The appointment of Karnit Flug as governor of the Bank of Israel on Sunday ended a months-long series of embarrassments to Israeli Prime Minister Binyamin Netanyahu and Finance Minister Yair Lapid, as one nominee after another withdrew their names due to blemishes found in their records, capped by an impasse between the two in the past several weeks over whom to choose.
Flug, the acting governor and her predecessor Stanley Fischer’s personal choice for the job, was passed over repeatedly, apparently regarded as lacking the world-class stature being sought.
Before finally settling for Flug, yet another big name, former U.S. Secretary of the Treasury Larry Summers, was offered the job, but turned it down, Globes revealed on Sunday.

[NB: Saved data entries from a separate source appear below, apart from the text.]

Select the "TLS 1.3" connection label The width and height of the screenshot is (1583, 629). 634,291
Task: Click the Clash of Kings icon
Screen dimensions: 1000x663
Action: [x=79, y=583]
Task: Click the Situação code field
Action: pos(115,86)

“It’s over,” one of Netanyahu’s aides told Globes on Sunday. Netanyahu and Lapid discussed the governorship last Wednesday, after avoiding the subject for three weeks.
“We have been impressed by Dr. Flug’s performance as acting governor in recent months and we are certain that she will continue to assist us in moving the Israeli economy to additional achievements in the face of the global economic upheaval,” Netanyahu and Lapid said in a joint statement.
Analysts and traders were quick to agree.
Amir Eyal, chairman of the Infinity investment house, said he expects Flug to implement an expansive monetary policy, supporting exports and employment and following Fischer’s footsteps, Reuters reported.
Oren Eldad, head of trading house ATrade, said Flug’s appointment was not likely to have an immediate impact on the exchange rate, which is largely affected by global events. Israel’s foreign currency market is closed on Sundays.
Opposition leader Shelly Yacimovich (Labor) hailed the appointment as “enlightened.”
“Even if the process was faulty and at times ridiculous, Netanyahu needed courage to backtrack from his mistake and correct it, and in the end made the best decision,” Yacimovich said.
“The Israeli economy faces significant challenges,” Flug said in a statement, adding that she looks forward to working with the bank and the government to “meet these challenges.”
Dr. Flug, 58, studied economics at the Hebrew University and earned her doctorate at Columbia University in New York. Most of her career was at the Bank of Israel where she served in senior positions. In the mid 1980’s she was an economist at the International Monetary Fund. She speaks Hebrew, English, Spanish and Polish.
Flug has been the Deputy Governor of the Bank of Israel since July 2011.
Her appointment still needs government approval, a step that is largely procedural and is expected to take a few days. She becomes the first woman to hold the position.